» What to work on
Print the data that follows without changing a single word.

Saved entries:
-- Opening Marker --
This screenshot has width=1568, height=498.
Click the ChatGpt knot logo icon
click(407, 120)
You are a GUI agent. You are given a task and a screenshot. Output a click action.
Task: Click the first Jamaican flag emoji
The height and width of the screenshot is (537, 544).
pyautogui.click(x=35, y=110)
-- Closing Marker --
» Task solution
This screenshot has width=1568, height=498.
Click the ChatGpt knot logo icon
click(407, 120)
You are a GUI agent. You are given a task and a screenshot. Output a click action.
Task: Click the first Jamaican flag emoji
The height and width of the screenshot is (537, 544).
pyautogui.click(x=35, y=110)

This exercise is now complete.